年金制度の基本|国民年金と厚生年金の違い
「年金って結局いくらもらえるの?」これ、誰もが気になる質問ですよね。日本の公的年金は2階建て構造になっていて、もらえる金額は加入していた年金の種類と期間で決まります。
| 年金の種類 | 加入者 | 保険料 | 受給額の目安(月額) |
|---|---|---|---|
| 国民年金(基礎年金) | 自営業・フリーランス等 | 月額16,980円(定額) | 満額で約6.6万円 |
| 厚生年金(+基礎年金) | 会社員・公務員 | 報酬の約18.3%(労使折半) | 約9万〜17万円 |
国民年金は40年間(480ヶ月)すべて納付した場合に満額が受け取れます。未納期間があると、その分だけ減額されます。年金受給額のデータで、加入期間別の詳しい金額を確認できます。
年金受給額の計算方法
厚生年金の受給額は、加入期間と期間中の平均年収で決まります。ざっくりとした計算式は以下の通りです。
老齢厚生年金(年額)≒ 平均標準報酬額 × 0.005481 × 加入月数
| 平均年収 | 加入期間(年) | 厚生年金(月額) | 基礎年金込み(月額) |
|---|---|---|---|
| 300万円 | 38年 | 約5.2万円 | 約11.8万円 |
| 400万円 | 38年 | 約6.9万円 | 約13.5万円 |
| 500万円 | 38年 | 約8.7万円 | 約15.3万円 |
| 600万円 | 38年 | 約10.4万円 | 約17.0万円 |
| 700万円 | 38年 | 約12.1万円 | 約18.7万円 |
上記は単身の場合の目安です。配偶者が専業主婦(夫)の場合、配偶者の基礎年金(満額約6.6万円)も世帯収入に加わります。老後の生活費シミュレーターで、より正確な金額を計算してみてください。
受給開始年齢の選択|繰り上げと繰り下げ
年金の受給開始は原則65歳ですが、60〜75歳の間で自分で選べます。繰り上げると減額、繰り下げると増額される仕組みです。

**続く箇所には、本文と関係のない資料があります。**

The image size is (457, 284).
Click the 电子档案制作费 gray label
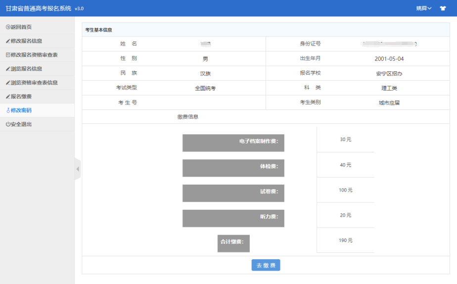(233, 142)
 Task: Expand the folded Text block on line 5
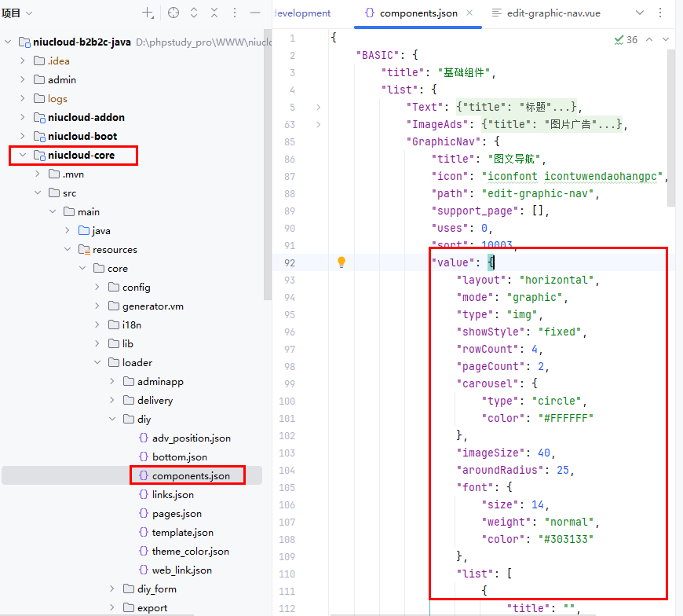pyautogui.click(x=318, y=108)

| 受給開始年齢 | 増減率 | 65歳から月15万円の場合 | 損益分岐年齢 |
|---|---|---|---|
| 60歳(5年繰り上げ) | −24% | 月11.4万円 | 約80歳 |
| 63歳(2年繰り上げ) | −9.6% | 月13.6万円 | 約78歳 |
| 65歳(通常) | ±0% | 月15.0万円 | — |
| 67歳(2年繰り下げ) | +16.8% | 月17.5万円 | 約79歳 |
| 70歳(5年繰り下げ) | +42% | 月21.3万円 | 約82歳 |
| 75歳(10年繰り下げ) | +84% | 月27.6万円 | 約87歳 |
繰り下げは一度決めると生涯その金額が続きます。平均寿命(男性81歳、女性87歳)を考えると、健康に自信がある方は繰り下げのメリットが大きいですよね。
年金を増やすためにできること
将来の年金額を少しでも増やすための制度を活用しましょう。
- 国民年金の任意加入:60〜65歳の間、未納期間がある場合に追加加入できる
- 付加年金:国民年金に月400円上乗せすると、受給時に「200円×納付月数」が年金に加算される(2年で元が取れる)
- iDeCo:掛金が全額所得控除になり、運用益も非課税。老後資金と節税を同時に実現
- 繰り下げ受給:70歳まで繰り下げると42%増額、75歳まで繰り下げると84%増額
よくある質問
Q. 年金はいつから受給申請できますか?
受給開始年齢の3ヶ月前に、日本年金機構から「年金請求書」が届きます。必要事項を記入して、年金事務所または市区町村の窓口に提出します。
Q. 年金を受け取りながら働くことはできますか?
はい、在職老齢年金制度があります。ただし、65歳以上で給与+年金の月額が50万円を超えると、超過分の半額が年金から減額されます。
Q. 離婚した場合、年金はどうなりますか?
婚姻期間中の厚生年金を分割する「年金分割」制度があります。合意分割(最大50%)と3号分割(2008年4月以降の期間は自動で50%)の2種類があります。
Q. 年金だけで老後の生活費は足りますか?
平均的な年金月額(夫婦で約22万円)に対し、老後の生活費は月25〜30万円が目安。不足分を貯蓄やiDeCoで補う必要があります。